For those of you currently in the 15-20 period of your career – this is for you. First of all you’re a dinosaur like me. You’ve got more street friends out work than you do with jobs, you’re thinking about how much money you’ve wasted over the years and what better financial shape you’d be in if you didn’t invest in that bar or drop that seed money into the You Can’tLose.com start up back in 1999. You’ve accepted the fact that your biggest pay days are behind you, it’s all about maintaining lifestyle, putting kids through school and you’re not really sure what happened to your original plan of ‘ten years and out’.

You’re trying to get accustomed to both client and personal spending limits. You stopped embracing technology and started seeing it as a candy coated poison pill. Technology is a bitch – it was great when it gave us the edge, but in race to trade for less we fucked ourselves. “Hey guys look at this – it’s a program that trades even better than I do and costs less!”“What do you mean you’re letting me go?”

Anyway, if your one of those still working than pat your self on the back and there does appear to be light at the end of tunnel… 1/8’s and 1/4’s aren’t coming back anytime soon and people aren’t broker-hopping for seven-figure two-year deals like back in the day, but after an across the industry board of mass-execution layoffs and financial market havoc, it appears that the institutional equity business as a whole is trying to stabilize. Since there’s still plenty of fat in some of the bigger shops, we’re still seeing some layoffs – however, new shops are beginning to spring up, others are reshuffling, commissions have bottomed and best of all – we now have eye-opening Amanda Drury revealing just enough scoop to keep us smiling. Thank you CNBC.

Take it and bid it,

Dopey


8 responses to “Wall Street – A Humbling Ride”

  1. Dopey Avatar

    If you’re reading this then do me a favor and help spread the word that the site is back. After an eight month hiatus it’s going to take same time to reconnect and there are stories that need to be told.

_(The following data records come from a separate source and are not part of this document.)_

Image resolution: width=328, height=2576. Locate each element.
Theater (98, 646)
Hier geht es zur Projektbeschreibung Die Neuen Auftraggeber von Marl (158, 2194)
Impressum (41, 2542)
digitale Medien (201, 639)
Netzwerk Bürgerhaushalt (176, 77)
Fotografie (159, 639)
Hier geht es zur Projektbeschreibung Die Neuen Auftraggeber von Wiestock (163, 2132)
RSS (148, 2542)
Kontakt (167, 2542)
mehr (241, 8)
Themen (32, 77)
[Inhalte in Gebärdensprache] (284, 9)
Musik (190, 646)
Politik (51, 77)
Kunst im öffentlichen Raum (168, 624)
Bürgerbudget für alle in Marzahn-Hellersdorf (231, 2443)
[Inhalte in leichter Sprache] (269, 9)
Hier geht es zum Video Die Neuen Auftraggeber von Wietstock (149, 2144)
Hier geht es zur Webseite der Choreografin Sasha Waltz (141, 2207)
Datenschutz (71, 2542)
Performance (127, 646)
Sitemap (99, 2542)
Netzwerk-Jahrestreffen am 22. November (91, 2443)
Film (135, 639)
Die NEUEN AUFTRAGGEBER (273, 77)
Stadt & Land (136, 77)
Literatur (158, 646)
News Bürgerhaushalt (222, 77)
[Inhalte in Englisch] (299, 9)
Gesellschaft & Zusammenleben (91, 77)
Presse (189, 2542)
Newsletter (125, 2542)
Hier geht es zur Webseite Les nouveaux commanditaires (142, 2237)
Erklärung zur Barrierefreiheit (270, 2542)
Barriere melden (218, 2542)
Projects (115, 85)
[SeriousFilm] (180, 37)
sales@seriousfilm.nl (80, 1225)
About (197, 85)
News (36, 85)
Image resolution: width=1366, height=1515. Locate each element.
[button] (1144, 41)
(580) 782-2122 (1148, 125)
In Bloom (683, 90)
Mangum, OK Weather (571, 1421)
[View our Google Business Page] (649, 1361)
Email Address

  2. ya right buddy... Avatar
    ya right buddy…

    i’m spreading the word that dopey’s back. I’m also pitching fresh blood too!

  3. FormerShooter Avatar
    FormerShooter

    I hate and love this site because it rings so true…. (17 yr vet) I’m actually afraid I may be writing these posts in my sleep, with my biggest fear being that my subconscious is trying to tell me I have some kids and a wife somewhere…great. Keep my mouth shut and go back to work.

  4. SixGun Avatar
    SixGun

    I miss superfly

  5. sixgun Avatar

    Best Hand painted sign of the week:

    Let me ride Dopey…Let me f’n ride

  6. FlashGordon Avatar

    I don’t know about you, Six. But I ain’t volunteering for that one!

  7. Hawkeye Avatar
    Hawkeye

    Please re-publish your old comment about us Wall Streeters putting the landscaper out of business. That was a timeless classic…and so true.